I  would like to ask as a Disney fan, you worked for Disney licensing, did you get any inspiration from the world of Disney?
Yes, I learned a lot about the Disney retail industry and the cogs within that global entity that make a children's brand take off. The most important thing is the brand guardianship which involves maintaining/protecting the image and developing it forward. I worked for the UK licensing division where they launched film merchandise into the retailers. The volume and diversity of products was incredible, especially from their key characters. The characters that worked best were those people could really engage with which is also so important when writing a novel.

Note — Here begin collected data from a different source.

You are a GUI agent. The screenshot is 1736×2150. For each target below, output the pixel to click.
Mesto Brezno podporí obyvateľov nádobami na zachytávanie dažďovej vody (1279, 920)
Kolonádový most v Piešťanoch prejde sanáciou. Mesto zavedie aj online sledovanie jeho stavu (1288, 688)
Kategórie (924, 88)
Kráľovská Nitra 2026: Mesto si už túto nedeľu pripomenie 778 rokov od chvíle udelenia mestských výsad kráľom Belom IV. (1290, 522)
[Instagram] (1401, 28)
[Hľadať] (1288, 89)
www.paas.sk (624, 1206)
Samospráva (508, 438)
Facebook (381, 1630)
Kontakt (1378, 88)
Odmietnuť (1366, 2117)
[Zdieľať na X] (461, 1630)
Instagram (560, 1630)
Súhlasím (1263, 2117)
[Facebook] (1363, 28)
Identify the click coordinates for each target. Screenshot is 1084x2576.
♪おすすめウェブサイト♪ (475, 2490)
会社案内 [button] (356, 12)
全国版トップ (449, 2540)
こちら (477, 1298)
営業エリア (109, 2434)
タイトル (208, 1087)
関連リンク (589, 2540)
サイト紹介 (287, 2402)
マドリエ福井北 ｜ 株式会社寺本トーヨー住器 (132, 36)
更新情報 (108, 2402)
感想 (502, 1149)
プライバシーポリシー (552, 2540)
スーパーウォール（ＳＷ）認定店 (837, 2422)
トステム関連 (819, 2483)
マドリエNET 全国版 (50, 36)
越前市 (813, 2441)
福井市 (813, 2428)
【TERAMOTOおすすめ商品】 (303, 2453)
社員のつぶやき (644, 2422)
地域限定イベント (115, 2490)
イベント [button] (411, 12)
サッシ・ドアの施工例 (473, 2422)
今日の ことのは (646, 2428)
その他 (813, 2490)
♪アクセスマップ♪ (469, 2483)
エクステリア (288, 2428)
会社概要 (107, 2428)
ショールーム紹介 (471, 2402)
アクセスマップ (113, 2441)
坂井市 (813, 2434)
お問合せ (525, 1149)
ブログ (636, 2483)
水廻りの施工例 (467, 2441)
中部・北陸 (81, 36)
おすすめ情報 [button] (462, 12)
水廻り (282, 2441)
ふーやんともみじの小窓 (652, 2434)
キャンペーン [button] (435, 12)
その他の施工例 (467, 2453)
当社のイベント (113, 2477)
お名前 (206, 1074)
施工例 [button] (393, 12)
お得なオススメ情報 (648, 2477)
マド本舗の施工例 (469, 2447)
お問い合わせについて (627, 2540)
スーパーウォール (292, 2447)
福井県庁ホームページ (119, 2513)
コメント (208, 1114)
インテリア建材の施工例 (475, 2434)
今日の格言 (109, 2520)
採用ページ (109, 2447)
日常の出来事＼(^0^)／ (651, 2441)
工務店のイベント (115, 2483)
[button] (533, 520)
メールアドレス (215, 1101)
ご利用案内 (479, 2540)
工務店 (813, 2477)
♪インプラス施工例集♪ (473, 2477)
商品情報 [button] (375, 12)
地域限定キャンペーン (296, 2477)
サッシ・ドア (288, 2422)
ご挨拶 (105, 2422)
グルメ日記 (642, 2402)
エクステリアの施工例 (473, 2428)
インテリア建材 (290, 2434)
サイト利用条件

Are you planning to adapt the series to screen?
I would love to. 

Where do your ideas come from?
By coincidence I was asked this exact question by a student today! (I have been at a local secondary school with it being ‘World Book Day’). I responded that the ideas seem to, ‘just appear to me out of the blue’, and he replied ‘like magic Miss.’ I thought that very accurate.

Are experiences based on someone you know, or events in your own life?
There are a lot of personality traits, in the main characters, that are based on people I have known in my life. Yoshiko, the lead character, goes through a lot that I did at school in terms of meanness from other pupils and shyness. And I have definitely known a few Igorrs (his nemesis) in terms of people who tried to trip me or others up or betrayed me or did the meanest things whilst pretending to be friends or indeed family. I think a lot of people can relate to this and they stick together and enjoy the book because they can relate to it. 
There is a huge amount of character strength and fortitude shown during the experiences of Yoshiko and his friends. It was great to be able to take his lifes’ negatives and what was thrown at him and turn it into a positive outcome– I believe there is no greater feeling than this for anyone in life.

I notice that you have a fantastic map at the start of the book, can you tell me a little about how you came up with this? (I love maps, being a fan of Tolkien and George RR Martin and their maps I very much appreciate yours!)                                                     Thank you. I am glad you like it. I visualised it and designed it like a theme park. I imagined the entrance, where the rides would be, the gardens and many more aspects. If you look close you can probably see it yourself now I have mentioned it. 
I wanted to create a land everyone would want to go to, one with a bit more edge than has ever been designed before - real adventure - more than just a fairy tale - somewhere that felt incredibly real!
Having worked in the resorts industry very closely with the leisure entrepreneur David Lloyd for six years the concept came to me because of that business understanding. I used to live right next to a theme park in Staffordshire from birth until age 10; I have always had a huge love of zoo animals and fairgrounds.

Any writing rituals?
I like to work through the night, just with the screenlight. I feel more creative at this time.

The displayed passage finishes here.